Report only the number of lines in the records that contain the word "computer".

*** Opening AVAILABLE DATA ***

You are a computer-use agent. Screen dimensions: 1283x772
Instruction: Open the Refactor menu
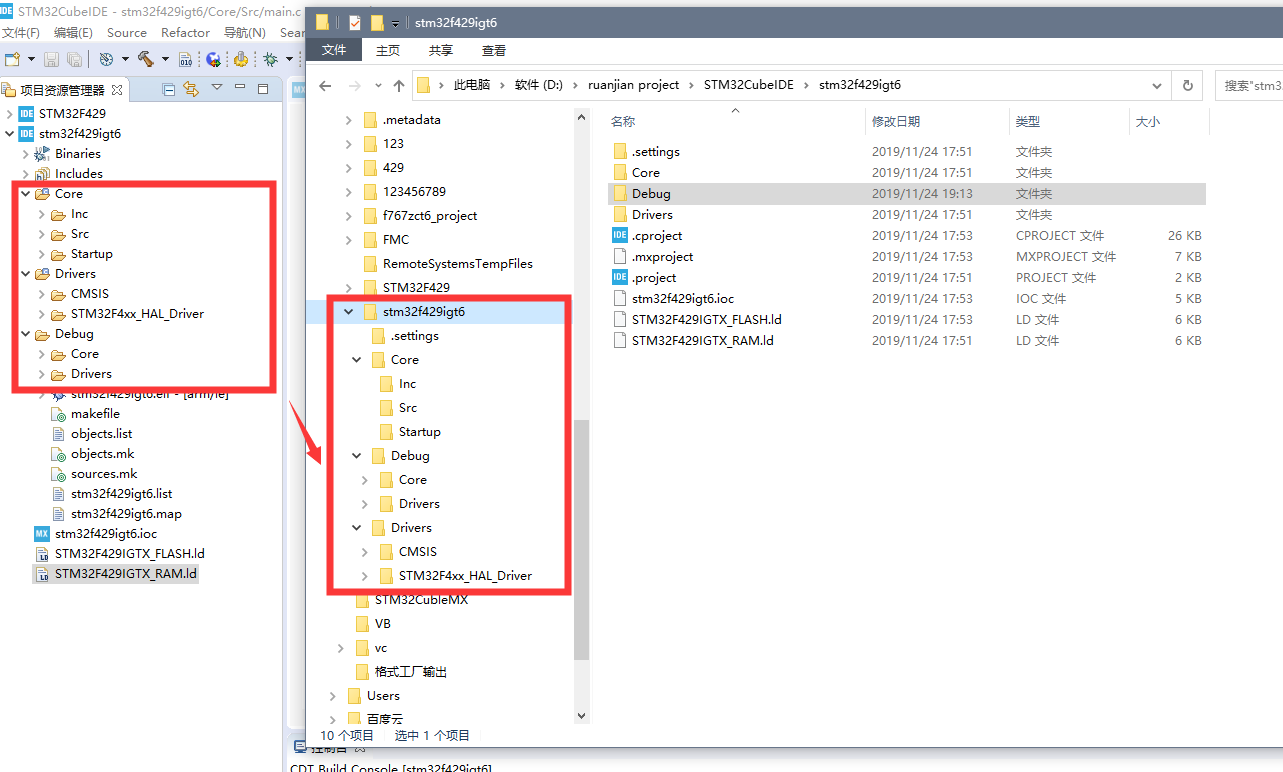[185, 32]
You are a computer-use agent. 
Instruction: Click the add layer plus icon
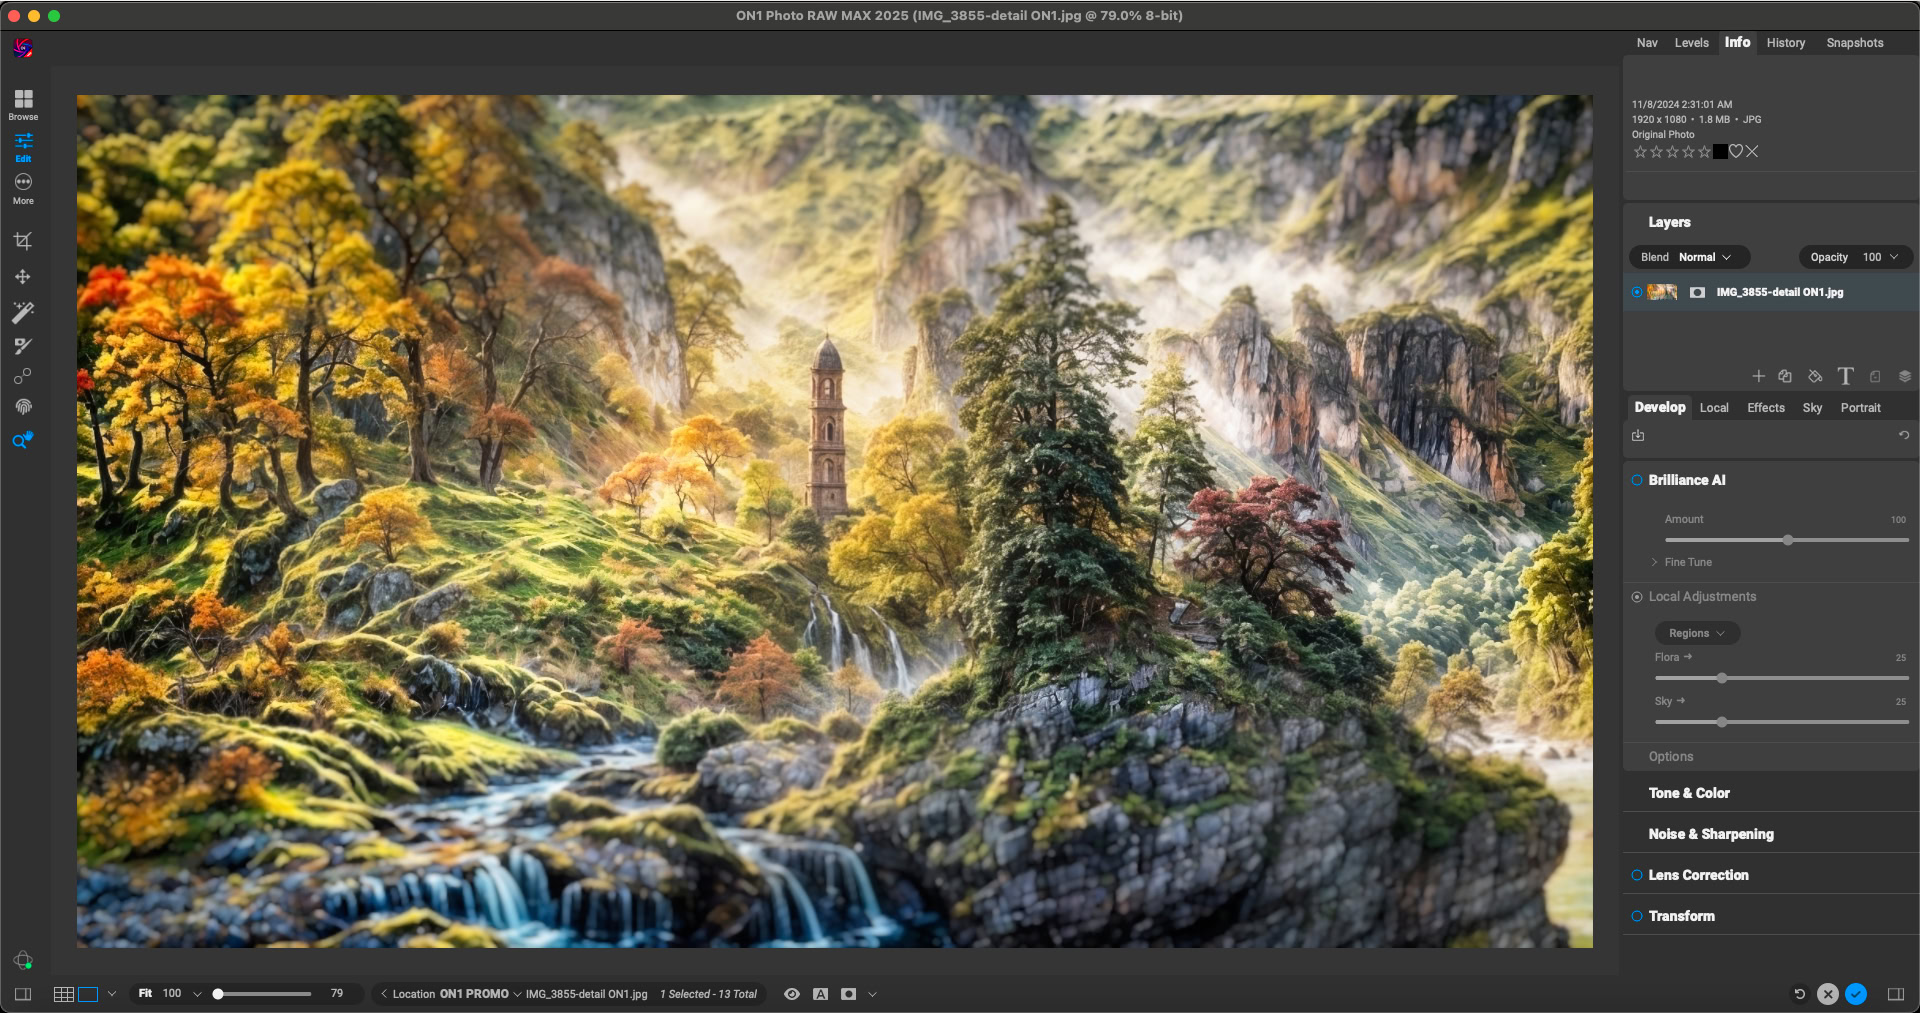(x=1758, y=376)
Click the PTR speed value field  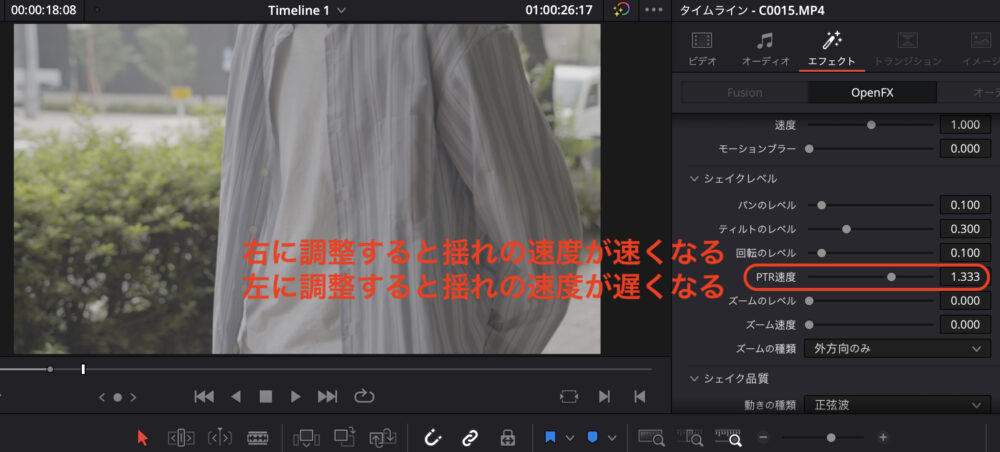[960, 275]
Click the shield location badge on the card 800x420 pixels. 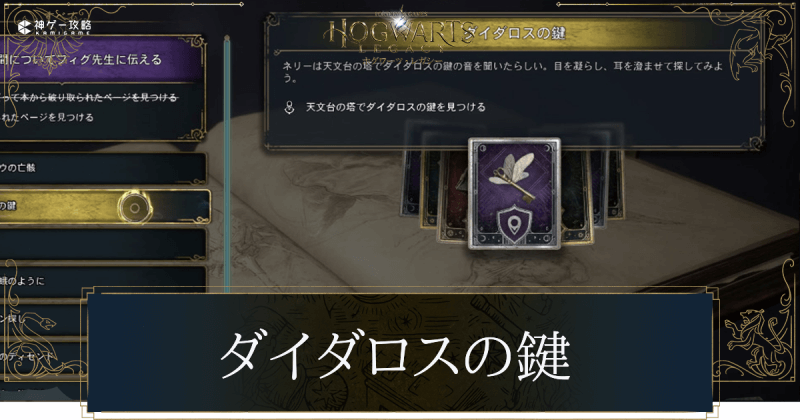click(x=514, y=223)
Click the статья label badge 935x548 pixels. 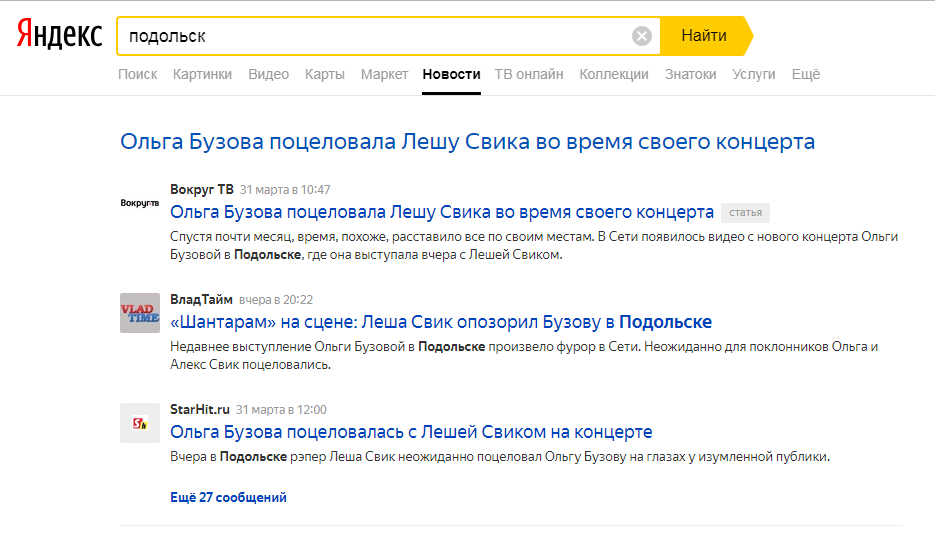(x=745, y=212)
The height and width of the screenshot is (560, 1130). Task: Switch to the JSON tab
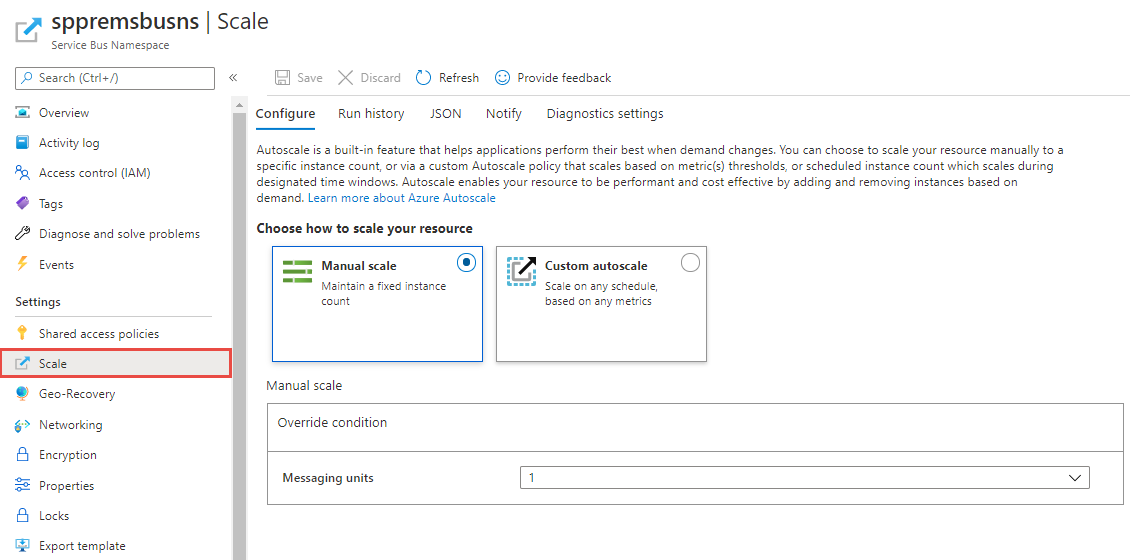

*** Closing AVAILABLE DATA ***

WRITTEN SOLUTION
2